Look through the entries below for the line with "Screen dimensions: 1275x733" and the line with "near the doors", then give again exactly those two lines and all lines between them, minus the pictures.

Segment Start: Exercise material

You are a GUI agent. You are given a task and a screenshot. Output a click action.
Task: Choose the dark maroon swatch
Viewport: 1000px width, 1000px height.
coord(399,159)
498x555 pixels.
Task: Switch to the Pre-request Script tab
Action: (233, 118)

Segment End: Exercise material
Segment Start: Exercise material

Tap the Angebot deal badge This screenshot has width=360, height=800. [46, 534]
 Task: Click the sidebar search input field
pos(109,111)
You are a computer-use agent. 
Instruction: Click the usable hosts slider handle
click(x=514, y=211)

Segment End: Exercise material
Segment Start: Exercise material

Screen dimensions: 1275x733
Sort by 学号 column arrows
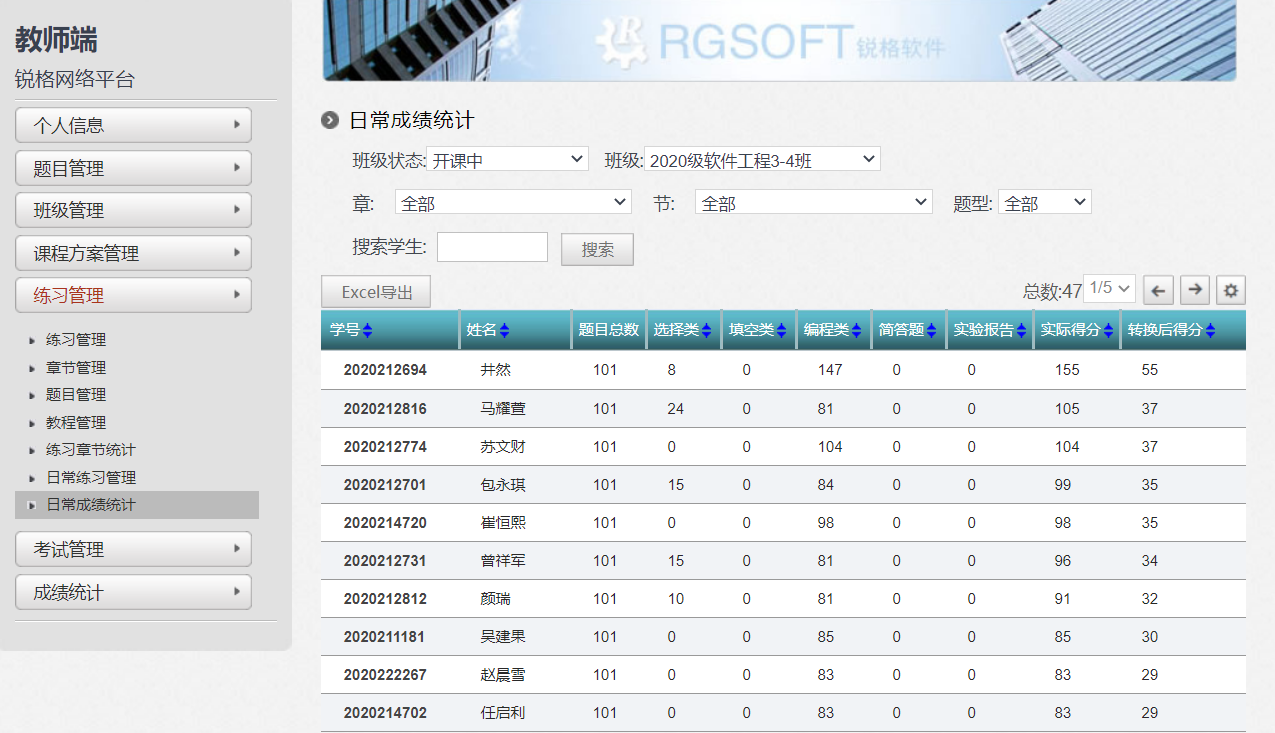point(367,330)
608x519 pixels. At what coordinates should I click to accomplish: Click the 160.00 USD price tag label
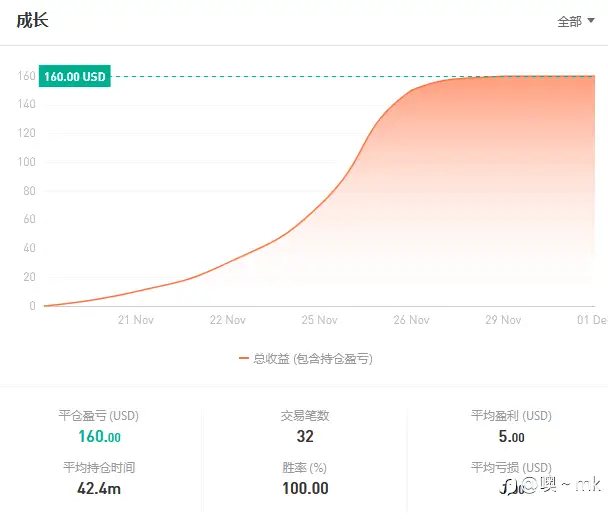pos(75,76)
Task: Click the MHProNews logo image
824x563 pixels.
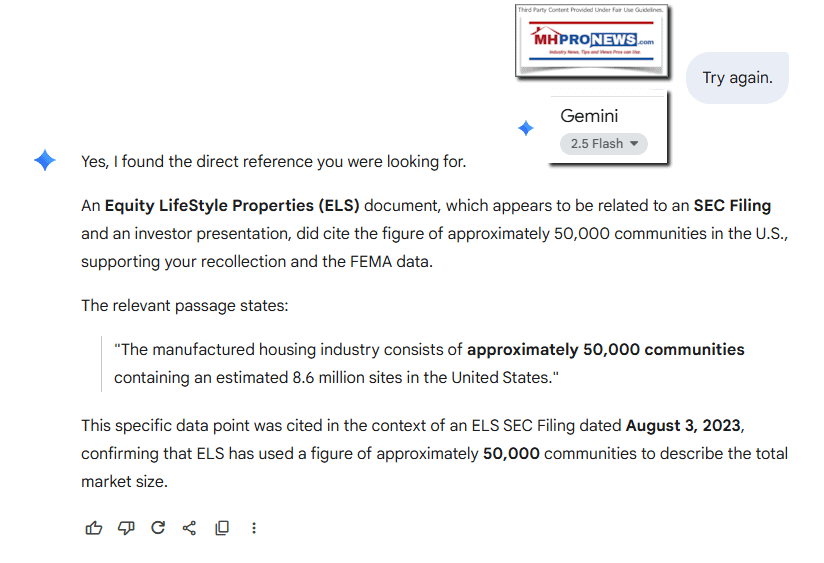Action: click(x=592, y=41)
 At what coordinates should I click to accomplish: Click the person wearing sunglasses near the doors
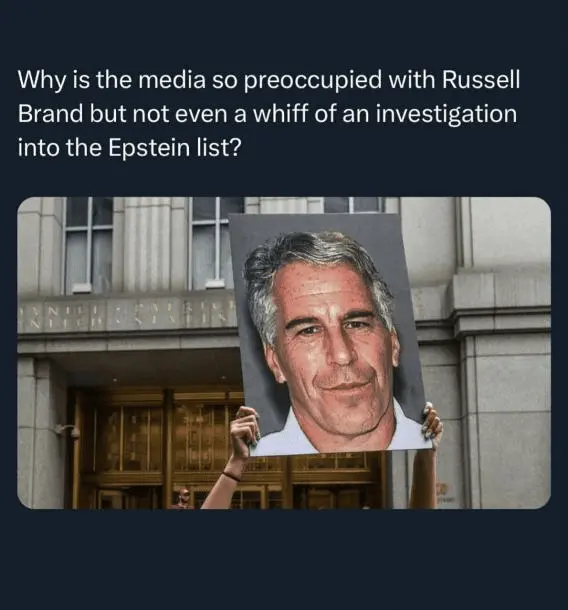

Segment End: Exercise material

### Output of the exercise:
Screen dimensions: 1275x733
Sort by 学号 column arrows
point(367,330)
608x519 pixels. At what coordinates should I click to accomplish: Click the 160.00 USD price tag label
pos(75,76)
Task: Click the MHProNews logo image
824x563 pixels.
Action: click(x=592, y=41)
 At what coordinates should I click to accomplish: Click the person wearing sunglasses near the doors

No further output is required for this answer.